“What are you doing?!?!” I yelled across the room.
My two-year old son was mixing play dough colors again! How many times had I told him not to mix colors? I was already having a rough morning, complete with a migraine. I sighed as I lectured him on the importance of keeping each color separate and good as new. “Do you understand?” I agitatedly asked him as I separated tiny pieces of clay.
I looked into his big, sad, blue eyes, and my heart sank.
What was I doing?
Don’t get me wrong. There is certainly a time to discuss rules, respect for property, etc. but I completely missed the point this time.
Completely.
All morning my son had been playing happily at the table, humming to music, molding a beautiful creation while enjoying the feel of the soft dough under his fingernails. I had ruined it. All because blue mixed with white – just like the Creator had mixed soft white clouds in his perfect, blue skies.
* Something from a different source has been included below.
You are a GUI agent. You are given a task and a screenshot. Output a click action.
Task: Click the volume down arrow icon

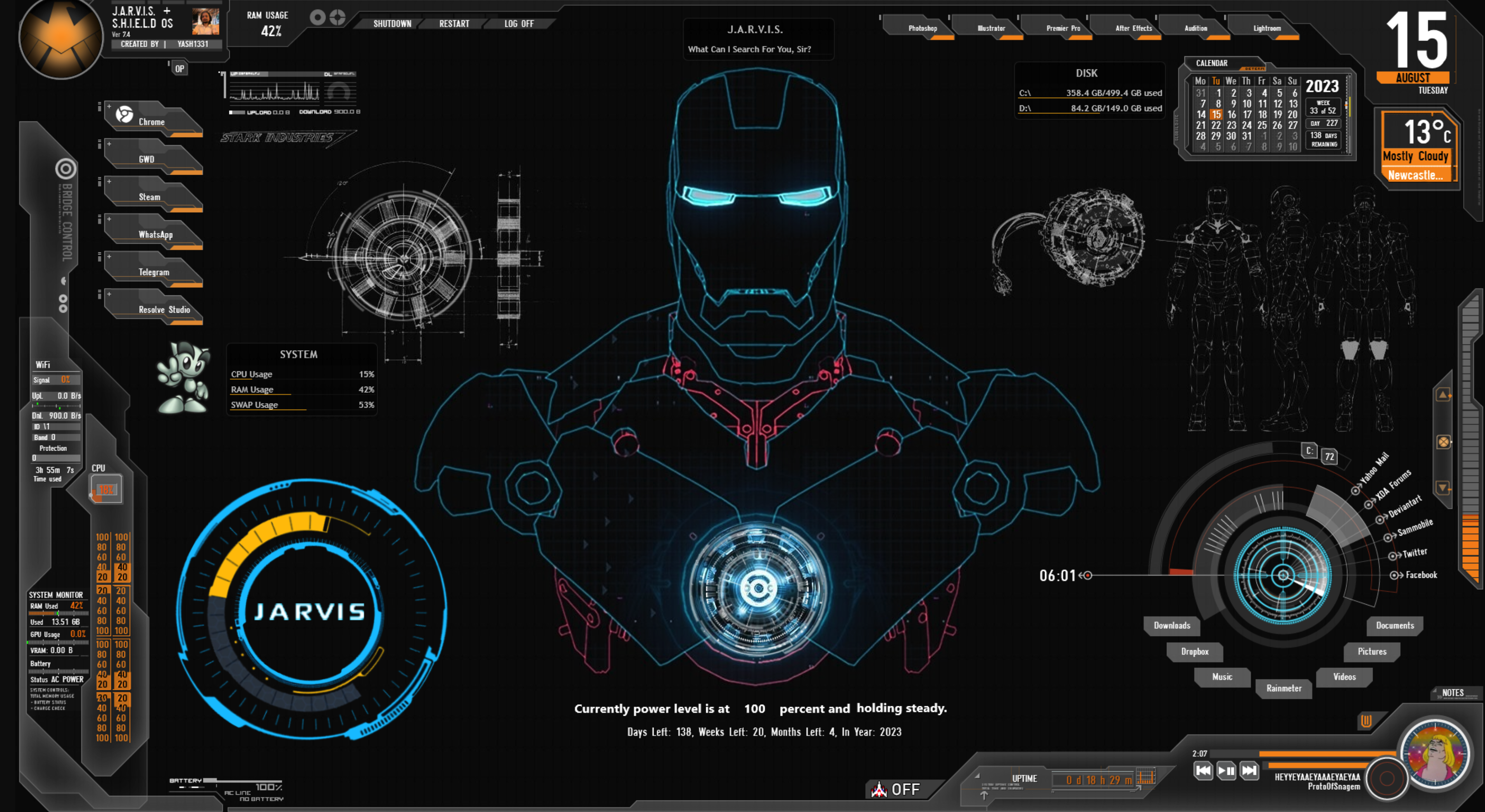[x=1443, y=487]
Where was my focus? Some silly clay? Or this beautiful child who would one day be a man and use His hands to create great things and provide for his family?
“I’m so sorry”, I said as I looked into his disappointed eyes. “I was harsh, and I apologize. Your creation is beautiful, and I want you to create whatever you dream.”
You see, friend, when I make mistakes and “mess up”, when I blur the lines between what I know I ought to do and what I actually do, or when I just plain sin, God doesn’t condemn me, and yell out “how many times have I told you?!” He graciously holds out his arms and forgives me. He leads me in the way of life and refocuses my eyes on what is important — His face.
I want to share that example of love with my precious son. I want him to feel the Father’s love and to know that His grace picks up our messy pieces, all of our mistakes, and our “boo boo’s” and cleanses us with the blood of His only Son.
He molds us into something beautiful by His power and love. He creates in us a new heart that is far more beautiful than we could ever imagine.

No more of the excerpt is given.